Hoje, é facto universal que os adolescentes prestam atenção às emoções de seus pais para obter informações sobre como elas podem se sentir seguras dentro do agregado familiar. Quando os pais são destrutivos, há repercussões e danos colaterais para as crianças, a curto, médio e longo prazo. Com o advento da crise económica e financeira, as famílias experienciam dificuldades financeiras e um consequente mau-estar psicológico.

Estas repercussões são maiores entre crianças e adolescentes – estes enfrentam graves adversidades socioeconómicas e sofrem consequências que se arrastam ao longo da adolescência, passando para a idade adulta.

O emprego e o trabalho é feito fora da família também, hoje mais do que nunca. Também a tecnologia está bastante incorporada na família moderna – esta pode ser perigosa e afetar negativamente a união familiar, com os seus membros a dar mais atenção à tecnologia do que à relação humana (pais e filhos).
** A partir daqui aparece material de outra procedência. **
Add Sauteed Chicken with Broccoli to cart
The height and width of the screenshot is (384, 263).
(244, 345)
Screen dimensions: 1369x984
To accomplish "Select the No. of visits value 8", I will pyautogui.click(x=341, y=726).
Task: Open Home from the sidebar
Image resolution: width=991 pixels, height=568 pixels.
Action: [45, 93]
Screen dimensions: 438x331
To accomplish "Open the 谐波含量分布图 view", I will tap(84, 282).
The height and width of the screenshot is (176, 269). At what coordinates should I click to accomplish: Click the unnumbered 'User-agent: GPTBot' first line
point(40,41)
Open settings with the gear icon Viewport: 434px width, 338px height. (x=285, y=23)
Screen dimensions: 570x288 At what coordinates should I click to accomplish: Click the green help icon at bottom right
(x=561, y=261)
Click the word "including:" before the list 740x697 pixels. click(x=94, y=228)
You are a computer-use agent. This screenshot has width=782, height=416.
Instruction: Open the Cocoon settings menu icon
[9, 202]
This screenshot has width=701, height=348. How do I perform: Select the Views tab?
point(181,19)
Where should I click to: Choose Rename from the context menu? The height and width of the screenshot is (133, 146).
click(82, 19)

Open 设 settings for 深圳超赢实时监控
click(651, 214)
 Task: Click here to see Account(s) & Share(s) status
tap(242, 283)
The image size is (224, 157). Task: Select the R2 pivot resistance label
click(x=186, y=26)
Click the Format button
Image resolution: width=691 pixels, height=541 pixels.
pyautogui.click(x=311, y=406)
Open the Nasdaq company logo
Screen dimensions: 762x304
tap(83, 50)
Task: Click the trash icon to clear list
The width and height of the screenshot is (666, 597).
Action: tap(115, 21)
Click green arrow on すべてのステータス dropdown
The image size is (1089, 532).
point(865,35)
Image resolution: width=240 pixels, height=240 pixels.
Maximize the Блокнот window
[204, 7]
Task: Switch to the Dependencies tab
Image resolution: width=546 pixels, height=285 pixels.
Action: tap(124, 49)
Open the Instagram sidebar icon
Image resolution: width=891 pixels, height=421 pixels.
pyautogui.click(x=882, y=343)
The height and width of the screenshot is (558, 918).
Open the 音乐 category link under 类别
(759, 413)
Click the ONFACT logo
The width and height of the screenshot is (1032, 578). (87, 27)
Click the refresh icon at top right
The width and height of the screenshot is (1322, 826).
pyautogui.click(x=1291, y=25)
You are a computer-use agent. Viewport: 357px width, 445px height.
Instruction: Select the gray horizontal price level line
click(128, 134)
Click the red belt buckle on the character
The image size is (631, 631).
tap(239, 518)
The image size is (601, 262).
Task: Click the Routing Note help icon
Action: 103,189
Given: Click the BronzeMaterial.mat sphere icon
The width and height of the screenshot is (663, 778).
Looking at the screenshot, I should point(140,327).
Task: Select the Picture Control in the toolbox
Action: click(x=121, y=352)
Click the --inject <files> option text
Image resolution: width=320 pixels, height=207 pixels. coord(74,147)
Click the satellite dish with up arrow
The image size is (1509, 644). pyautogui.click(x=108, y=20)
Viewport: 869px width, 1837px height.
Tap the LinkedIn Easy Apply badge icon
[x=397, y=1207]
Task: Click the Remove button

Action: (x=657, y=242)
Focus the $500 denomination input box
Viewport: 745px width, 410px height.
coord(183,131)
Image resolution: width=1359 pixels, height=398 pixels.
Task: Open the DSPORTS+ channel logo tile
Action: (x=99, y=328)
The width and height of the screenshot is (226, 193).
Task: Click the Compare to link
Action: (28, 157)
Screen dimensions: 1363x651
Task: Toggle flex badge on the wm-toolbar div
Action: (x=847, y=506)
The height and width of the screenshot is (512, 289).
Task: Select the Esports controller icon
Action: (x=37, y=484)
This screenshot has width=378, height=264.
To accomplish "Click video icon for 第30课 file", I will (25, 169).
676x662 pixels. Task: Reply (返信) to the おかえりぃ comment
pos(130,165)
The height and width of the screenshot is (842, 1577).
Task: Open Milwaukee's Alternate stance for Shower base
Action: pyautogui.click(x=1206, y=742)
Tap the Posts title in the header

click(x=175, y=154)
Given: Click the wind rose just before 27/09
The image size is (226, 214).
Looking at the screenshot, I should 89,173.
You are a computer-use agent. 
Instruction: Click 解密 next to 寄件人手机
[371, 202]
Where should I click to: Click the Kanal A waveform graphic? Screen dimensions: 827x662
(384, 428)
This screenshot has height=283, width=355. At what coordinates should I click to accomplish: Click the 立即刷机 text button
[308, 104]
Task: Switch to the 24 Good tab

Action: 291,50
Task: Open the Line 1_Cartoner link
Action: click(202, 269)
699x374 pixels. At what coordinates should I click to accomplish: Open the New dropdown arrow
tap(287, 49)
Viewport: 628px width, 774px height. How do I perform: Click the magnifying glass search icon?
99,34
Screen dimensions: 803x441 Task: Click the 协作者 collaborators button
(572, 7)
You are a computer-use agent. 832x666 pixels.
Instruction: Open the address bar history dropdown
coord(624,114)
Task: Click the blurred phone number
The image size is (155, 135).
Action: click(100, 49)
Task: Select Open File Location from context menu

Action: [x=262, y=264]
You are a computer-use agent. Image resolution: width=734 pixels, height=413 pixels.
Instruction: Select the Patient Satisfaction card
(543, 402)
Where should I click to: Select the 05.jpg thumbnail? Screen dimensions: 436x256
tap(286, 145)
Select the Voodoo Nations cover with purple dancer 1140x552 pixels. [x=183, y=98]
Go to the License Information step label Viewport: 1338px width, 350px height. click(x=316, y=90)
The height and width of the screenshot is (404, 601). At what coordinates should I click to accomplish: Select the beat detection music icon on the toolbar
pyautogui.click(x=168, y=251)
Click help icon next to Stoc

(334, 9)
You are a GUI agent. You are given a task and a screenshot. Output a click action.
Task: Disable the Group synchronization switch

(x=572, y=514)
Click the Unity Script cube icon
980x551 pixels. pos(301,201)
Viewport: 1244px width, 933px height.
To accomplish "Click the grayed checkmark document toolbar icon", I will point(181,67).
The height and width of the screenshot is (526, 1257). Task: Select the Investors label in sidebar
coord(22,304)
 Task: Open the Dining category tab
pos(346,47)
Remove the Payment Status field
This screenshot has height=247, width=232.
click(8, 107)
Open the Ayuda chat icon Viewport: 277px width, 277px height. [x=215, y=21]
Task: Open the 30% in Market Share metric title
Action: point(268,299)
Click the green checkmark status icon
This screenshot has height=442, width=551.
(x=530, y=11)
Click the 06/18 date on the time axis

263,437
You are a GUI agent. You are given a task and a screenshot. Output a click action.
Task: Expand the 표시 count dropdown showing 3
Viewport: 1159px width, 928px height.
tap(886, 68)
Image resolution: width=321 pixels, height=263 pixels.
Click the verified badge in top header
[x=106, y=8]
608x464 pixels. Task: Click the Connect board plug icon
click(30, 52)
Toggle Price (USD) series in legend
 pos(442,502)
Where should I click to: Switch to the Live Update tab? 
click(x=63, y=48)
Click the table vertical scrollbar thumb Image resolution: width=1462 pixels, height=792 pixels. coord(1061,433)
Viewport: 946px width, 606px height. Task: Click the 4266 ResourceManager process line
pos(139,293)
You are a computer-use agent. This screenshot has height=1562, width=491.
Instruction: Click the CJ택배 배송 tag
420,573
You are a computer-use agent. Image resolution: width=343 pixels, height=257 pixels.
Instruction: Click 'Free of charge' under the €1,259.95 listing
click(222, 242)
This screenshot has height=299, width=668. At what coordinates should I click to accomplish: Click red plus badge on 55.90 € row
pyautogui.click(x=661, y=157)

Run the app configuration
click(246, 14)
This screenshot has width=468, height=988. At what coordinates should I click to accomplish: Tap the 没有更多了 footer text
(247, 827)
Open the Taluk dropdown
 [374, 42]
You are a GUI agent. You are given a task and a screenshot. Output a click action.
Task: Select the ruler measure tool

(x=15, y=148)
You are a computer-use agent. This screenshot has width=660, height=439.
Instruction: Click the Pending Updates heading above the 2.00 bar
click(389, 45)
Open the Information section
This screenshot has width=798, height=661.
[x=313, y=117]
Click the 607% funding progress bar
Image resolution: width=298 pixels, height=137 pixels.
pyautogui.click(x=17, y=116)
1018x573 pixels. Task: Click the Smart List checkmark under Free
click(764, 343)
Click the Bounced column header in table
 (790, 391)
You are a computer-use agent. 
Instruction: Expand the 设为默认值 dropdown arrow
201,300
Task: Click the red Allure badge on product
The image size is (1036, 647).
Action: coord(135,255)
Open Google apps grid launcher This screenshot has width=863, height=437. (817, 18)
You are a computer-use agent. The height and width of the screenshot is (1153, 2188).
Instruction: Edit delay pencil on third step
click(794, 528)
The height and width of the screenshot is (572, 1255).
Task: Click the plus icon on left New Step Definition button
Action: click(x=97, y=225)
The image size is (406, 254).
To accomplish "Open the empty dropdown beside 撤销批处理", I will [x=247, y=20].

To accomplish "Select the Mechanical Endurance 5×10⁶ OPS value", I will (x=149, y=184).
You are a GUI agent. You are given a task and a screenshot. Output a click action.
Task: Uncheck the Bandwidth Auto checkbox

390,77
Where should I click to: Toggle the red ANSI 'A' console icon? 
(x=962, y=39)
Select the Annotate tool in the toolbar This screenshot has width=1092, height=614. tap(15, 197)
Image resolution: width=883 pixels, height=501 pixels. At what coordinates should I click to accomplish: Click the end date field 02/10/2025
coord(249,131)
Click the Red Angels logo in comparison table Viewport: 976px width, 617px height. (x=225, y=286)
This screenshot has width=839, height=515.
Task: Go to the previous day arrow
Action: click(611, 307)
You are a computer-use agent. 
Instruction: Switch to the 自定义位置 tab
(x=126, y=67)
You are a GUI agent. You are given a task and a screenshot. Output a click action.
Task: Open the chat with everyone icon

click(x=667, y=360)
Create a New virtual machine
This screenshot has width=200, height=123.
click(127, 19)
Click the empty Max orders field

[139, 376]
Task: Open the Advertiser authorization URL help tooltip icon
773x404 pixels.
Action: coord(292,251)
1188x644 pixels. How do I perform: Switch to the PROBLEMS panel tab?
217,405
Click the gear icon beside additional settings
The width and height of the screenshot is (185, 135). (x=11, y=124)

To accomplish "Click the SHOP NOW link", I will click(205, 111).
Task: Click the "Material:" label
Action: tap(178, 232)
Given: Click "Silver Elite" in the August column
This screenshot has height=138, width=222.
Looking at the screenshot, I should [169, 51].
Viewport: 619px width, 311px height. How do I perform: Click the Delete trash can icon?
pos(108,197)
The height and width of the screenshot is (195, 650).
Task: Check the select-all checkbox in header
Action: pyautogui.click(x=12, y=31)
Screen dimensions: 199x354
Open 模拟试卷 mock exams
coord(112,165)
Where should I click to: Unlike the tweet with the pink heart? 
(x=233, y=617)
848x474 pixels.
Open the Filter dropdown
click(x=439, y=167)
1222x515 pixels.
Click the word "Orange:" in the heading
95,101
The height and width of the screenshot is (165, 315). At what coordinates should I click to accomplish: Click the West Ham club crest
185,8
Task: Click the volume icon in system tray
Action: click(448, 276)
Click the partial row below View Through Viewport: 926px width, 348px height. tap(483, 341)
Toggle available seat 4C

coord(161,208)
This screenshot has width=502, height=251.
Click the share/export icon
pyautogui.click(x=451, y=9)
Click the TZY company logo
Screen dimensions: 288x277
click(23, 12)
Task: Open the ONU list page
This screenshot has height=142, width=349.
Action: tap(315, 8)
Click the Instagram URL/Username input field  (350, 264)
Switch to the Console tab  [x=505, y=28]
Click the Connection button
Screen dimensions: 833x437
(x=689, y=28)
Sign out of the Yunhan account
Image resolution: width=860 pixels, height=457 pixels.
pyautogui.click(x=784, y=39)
“Les Quatre Cents Coups”chega à sua sequência final e a mais emblemática da obra. Doinel foge do centro de correção e corre em direção ao mar. O jovem ansiava por ver o litoral e talvez entrar na Marinha. Na praia deserta, sob um céu nublado, Doinel tem assim o seu primeiro contacto com o mar. Molha timidamente os pés na água, e volta-se para a câmera e encara-a fixamente. Doinel não chegou ao final da sua busca e pergunta ao espectador o que ele acha que vai acontecer. Antoine tem um mar, uma grandiosidade de possibilidades. No entanto, sem os seus pais, sem um bom sistema educacional de base e sem sonhos, e com um Estado-Nação (Qual estado, qual nação?) que deixa para trás os seus cidadãos, Antoine vira-se para nós e pergunta-nos o que é que poderá fazer a partir daquele momento. Como todos nos perguntámos a qualquer momento da nossa vida. Les Quatre Cents Coups é um clássico moderno, que fala da juventude com uma pertinência certeira.